Кажется трудным допустить, что рационализм XVII - XVIII вв. уходит корнями в парадокс, гротеск, абсурд (первого типа, по нашей классификации). Это, однако, не более странно, чем то, что «люди, создавшие современное господство буржуазии, были всем чем угодно, но только не людьми буржуазно ограниченными». Все развитие разума, если проникнуть в его противоречия, оказывается неразрывно связанным с развитием абсурда.

3

Проблема абсурдного сообщения – одна из центральных проблем общей теории сообщения. Абсурдные сообщения вовсе не сливаются в одну массу, лишенную смысла или обладающую одним и тем же смыслом во всех случаях жизни. Абсурдные сообщения, если рассматривать их в контексте, так же разнообразно значимы, как и разумные сообщения. Абсурд не есть нечто постороннее разуму. Как и все явления, различные и противоположные, разум и абсурд проникают друг в друга. Развитие форм разума неотделимо от развития форм абсурда.

Абсурдные сообщения приобретают новый смысл в каждой принципиально новой системе мысли. Можно отличать системы мысли друг от друга и группировать их в ряды, взяв за основу свойственные каждой системе пучки возможных значений алогизма (абсурда). Можно сравнивать широту этих пучков, отдельные значения – и, наконец, степень и характер алогичности систем, созданных интеллектом, со степенью и характером алогичности объективных ситуаций, в которых применяется система. (Например, в строго формализованном мышлении пучок сводится в одну линию, в контекстуальном – разворачивается в веер. Эти противопоставления будут рассмотрены ниже.)

В рамках формализованного мышления абсурд может быть определен как отношение терминов, противоречащее постулатам и правилам операций. Такие отношения считаются запрещенными. Однако из этого не следует, что они не значимы. Слово «абсурд» встречается в учебнике геометрии чаще, чем в романе Франсуазы Саган, и каждый раз речь идет об описании абсурдной ситуации (в математике она называется reductio ad absurdum).
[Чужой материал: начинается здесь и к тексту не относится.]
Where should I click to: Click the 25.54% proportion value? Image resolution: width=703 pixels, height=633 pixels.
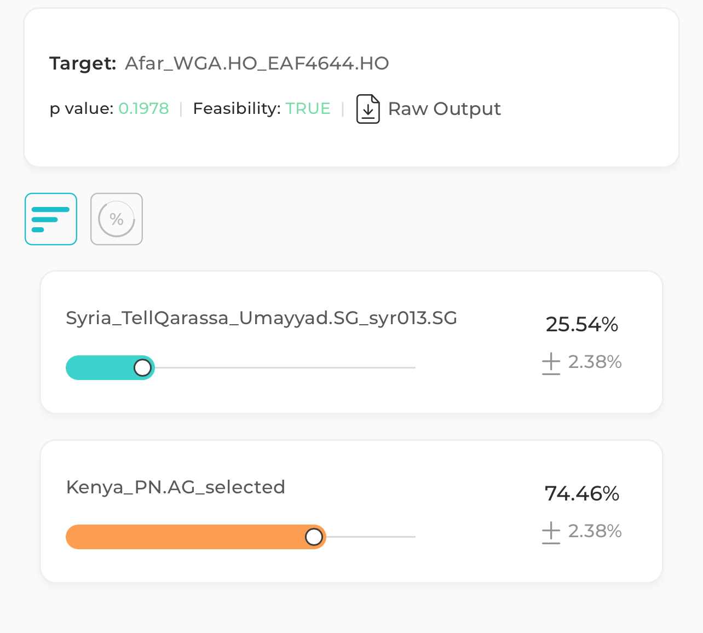(582, 324)
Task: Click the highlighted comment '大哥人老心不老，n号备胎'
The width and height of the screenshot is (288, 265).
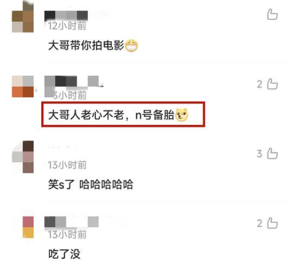Action: 123,115

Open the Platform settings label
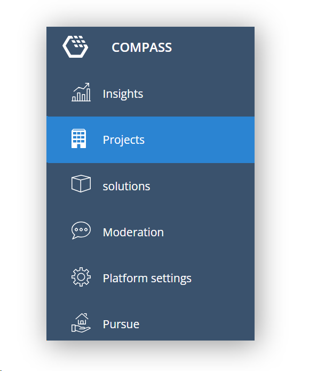[x=147, y=279]
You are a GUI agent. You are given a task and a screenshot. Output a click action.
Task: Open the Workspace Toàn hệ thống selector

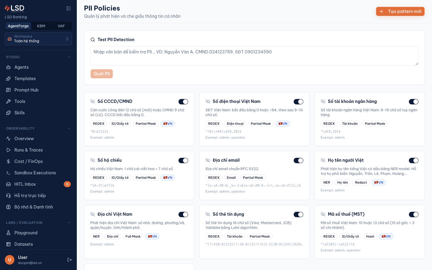point(38,39)
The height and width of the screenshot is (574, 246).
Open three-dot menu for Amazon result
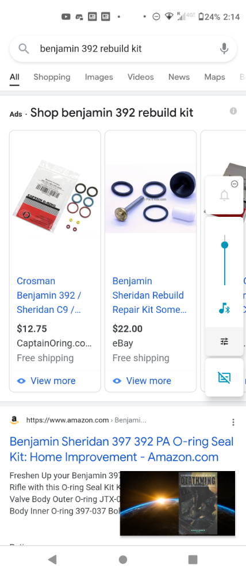(x=233, y=422)
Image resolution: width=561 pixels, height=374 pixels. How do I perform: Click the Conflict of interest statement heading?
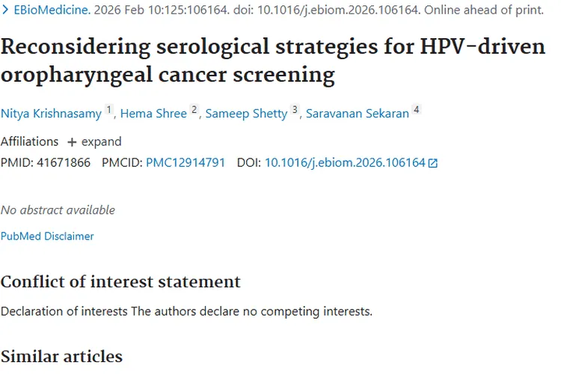coord(120,281)
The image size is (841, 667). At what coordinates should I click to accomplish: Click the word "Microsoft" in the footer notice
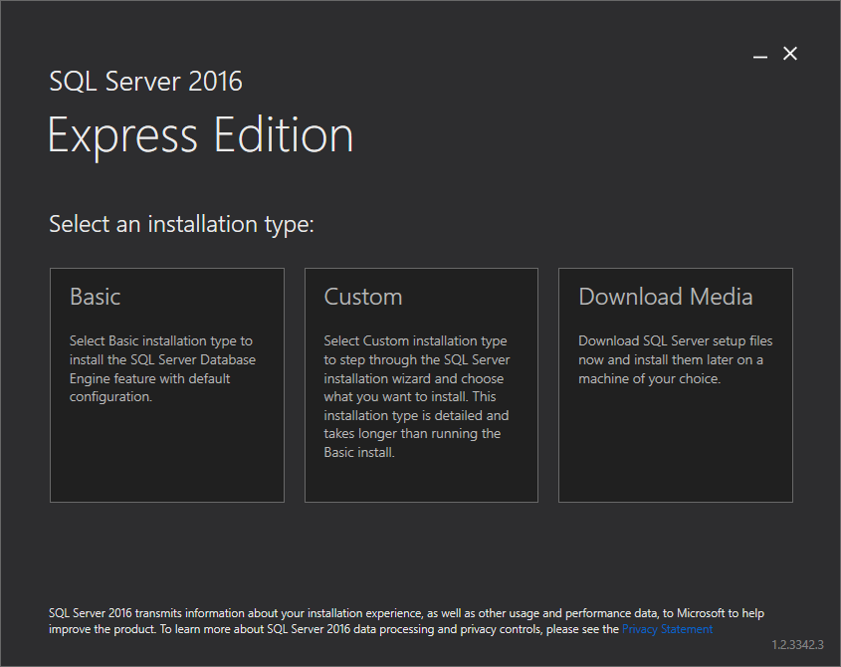(701, 613)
Учебник Киселева на основании частотности употребления термина «абсурд» может быть отнесен к литературе абсурда и подвергнут разбору в одном плане с книгами Камю, Сартра и Саган.

Нам могут возразить, что роль абсурдной ситуации в развитии сюжета учебника геометрии не совладает с ролью в развитии сюжета романа. Однако мы и не утверждаем, что термин «абсурд» в учебнике Киселева значит то же, что в романе « Certain sourire» . Мы утверждаем лишь, что он нечто значит, что абсурдная ситуация существенна в развитии геометрической мысли. «Absurdum est» означает здесь остановку, необходимость повернуть назад, тупик. С этой точки зрения формализованное мышление, избегающее противоречия, так же ограничено со всех сторон абсурдами, как железнодорожная колея – тупиками. Абсурд – граница формализованного мышления, без которой оно не может функционировать. Абсурд – пограничная стража разума.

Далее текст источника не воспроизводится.